Ein junger Paketzusteller hat neue MacBooks im Gesamtwert von über 75 000 Euro, die für die Steuerfahndung bestimmt waren, unterschlagen. Er stand jetzt vor Gericht.

Neufahrn/Landshut – Das Finanzamt München freute sich: Die Mitarbeiter der Abteilung Steuerfahndung sollten 15 neue MacBooks pro 16 bekommen. Allein die Lieferung kam nie an, denn der Paketzusteller hatte sich mit den schicken Notebooks ins Ausland abgesetzt. Knapp eineinhalb Jahre später konnte der 22-Jährige in der Schweiz festgenommen werden. Nun steht er vor Gericht.

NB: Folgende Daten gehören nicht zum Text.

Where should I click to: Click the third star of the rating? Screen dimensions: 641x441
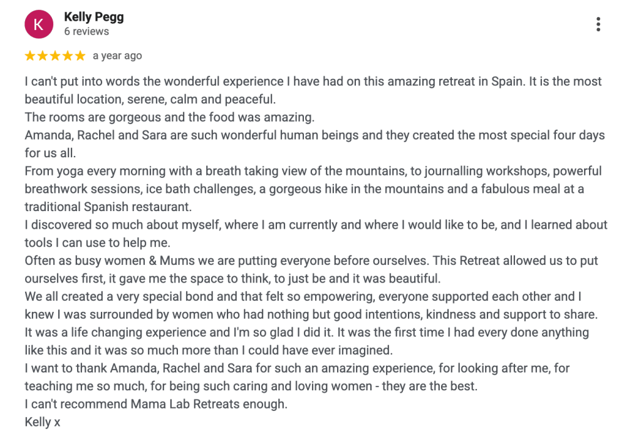[x=55, y=56]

„Mitverschulden des Systems Paketdienste“

Die ihm zur Last gelegte Unterschlagung räumte der bis dato strafrechtlich nicht in Erscheinung getretene Vater am Dienstag ein. Verteidiger Robert Alavi verwies jedoch auf ein „großes Mitverschulden des Systems Paketdienste“, bestehend aus Lieferanten, Subunternehmern und ausländischen Arbeitern: „Wer nicht bezahlten Arbeitern werthaltigste Gegenstände mitgibt, rechnet damit, dass diese gestohlen werden.“ Er kenne den Subunternehmer aus anderen Verfahren: „Da ist das Vorenthalten des Lohns Programm.“

Staatsanwältin Julia Kurz zufolge hat der 22-Jährige die 15 Pakete am 18. Januar 2024 in Neufahrn entgegengenommen, um diese an das Finanzamt München auszuliefern, aber er behielt die MacBooks im Gesamtwert von 75 187 Euro für sich. Im System gab er an: Empfänger konnte nicht angetroffen werden. Dann erschien er nicht mehr in der Arbeit.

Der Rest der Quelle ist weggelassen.